8. One of the problems we've encountered while doing that is that imported function we rely on are not typed. This is not an issue when passing arguments (typed -> untyped is fine), but is a problem for the values we return (untyped -> typed make type checkers complain). This is the reason why we have so many `# type: ignore [no-any-return]` comments on `return` statements in `cindex.py`.
9. It seems that `ctypes` does not care about type hints, despite the fact that function signatures are specified. This is quite unfortunate, and leads to lack of type annotations for the layer of imported functions. I wasn't able to find any widely deployed solution for this.
10. It seems that the approach @TsXor is pursuing is to fill in the gap between `ctypes` and type hinting by introducing machinery that generates type hints for imported functions from their signatures (remember, we need to specify them anyway for `ctypes` to understand how to call them). This is a cleaner approach to resolve the issue with untyped returns than silencing type checkers with `# type: ignore [no-any-return]`.
Proposed direction
---------------------
11. I think adding type hints has two primary goals: enable users to do type checking, and provide more information to autocompletion engines. Specifically, cindex API is what needs to be annotated for users to get those benefits.

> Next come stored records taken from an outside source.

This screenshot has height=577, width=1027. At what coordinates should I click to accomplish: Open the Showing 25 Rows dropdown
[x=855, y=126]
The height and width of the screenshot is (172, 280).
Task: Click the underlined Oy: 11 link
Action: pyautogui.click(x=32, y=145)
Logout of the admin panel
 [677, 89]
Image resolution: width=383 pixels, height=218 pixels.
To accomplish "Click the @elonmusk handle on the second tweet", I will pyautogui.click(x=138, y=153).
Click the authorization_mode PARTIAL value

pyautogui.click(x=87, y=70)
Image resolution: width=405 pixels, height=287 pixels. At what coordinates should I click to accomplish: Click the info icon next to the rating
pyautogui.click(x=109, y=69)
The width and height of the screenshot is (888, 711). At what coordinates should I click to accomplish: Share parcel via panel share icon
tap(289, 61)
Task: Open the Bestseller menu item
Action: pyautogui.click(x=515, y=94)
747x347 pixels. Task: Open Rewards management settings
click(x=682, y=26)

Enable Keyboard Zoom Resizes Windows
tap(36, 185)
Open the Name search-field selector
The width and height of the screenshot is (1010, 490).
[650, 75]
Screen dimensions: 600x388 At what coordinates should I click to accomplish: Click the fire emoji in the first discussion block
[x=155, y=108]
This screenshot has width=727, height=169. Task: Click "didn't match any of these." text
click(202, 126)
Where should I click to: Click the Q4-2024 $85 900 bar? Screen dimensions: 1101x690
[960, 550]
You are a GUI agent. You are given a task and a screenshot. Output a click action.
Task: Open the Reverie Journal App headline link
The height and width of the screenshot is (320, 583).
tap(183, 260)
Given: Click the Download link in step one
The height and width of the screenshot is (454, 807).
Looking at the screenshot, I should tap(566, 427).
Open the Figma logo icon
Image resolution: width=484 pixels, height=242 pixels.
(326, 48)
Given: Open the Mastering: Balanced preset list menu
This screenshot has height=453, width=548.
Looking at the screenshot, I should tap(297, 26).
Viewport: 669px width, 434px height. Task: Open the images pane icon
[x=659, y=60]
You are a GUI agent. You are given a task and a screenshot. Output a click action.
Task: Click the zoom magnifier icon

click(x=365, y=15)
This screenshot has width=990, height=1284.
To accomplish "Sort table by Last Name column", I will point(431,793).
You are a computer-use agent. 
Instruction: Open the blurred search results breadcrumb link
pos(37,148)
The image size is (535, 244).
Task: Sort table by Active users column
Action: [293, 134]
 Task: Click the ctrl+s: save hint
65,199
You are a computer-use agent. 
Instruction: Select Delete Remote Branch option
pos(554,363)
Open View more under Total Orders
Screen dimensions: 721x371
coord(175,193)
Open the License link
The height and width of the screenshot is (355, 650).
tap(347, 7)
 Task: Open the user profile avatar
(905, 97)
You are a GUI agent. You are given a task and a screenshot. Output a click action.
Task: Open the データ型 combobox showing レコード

I'm not sure why anyone would use "raw" imported function when there's much more convenient API in the same module.
12. I think our "current" approach supported by @DeinAlptraum work allows us to achieve both those primary goals.
13. I'm sympathetic to the "new" approach @TsXor is taking, but when I look at it for the standpoint of the primary goals, I don't see significant improvements that would justify the significant complexity it has over "current" approach.
14. `ctyped` is a useful work, but not for Clang, because we don't have enough maintainers experienced in this particular corner of Python. The problem it solves should be solved upstream, in `ctypes` or `typing` modules of the Python standard library. Once there is an upstream solution, we can reconsider the implementation approach of our type hints.
15. We shouldn't rely `errcheck` when we can help it. I find this to be a bit too much magic when one looks at the implementation of cindex API trying to understand what happens between `libclang` and cindex API.
16. Relying less on `errcheck` should help with contentious `# type: ignore [no-any-return]` comments sprinkled all over the place.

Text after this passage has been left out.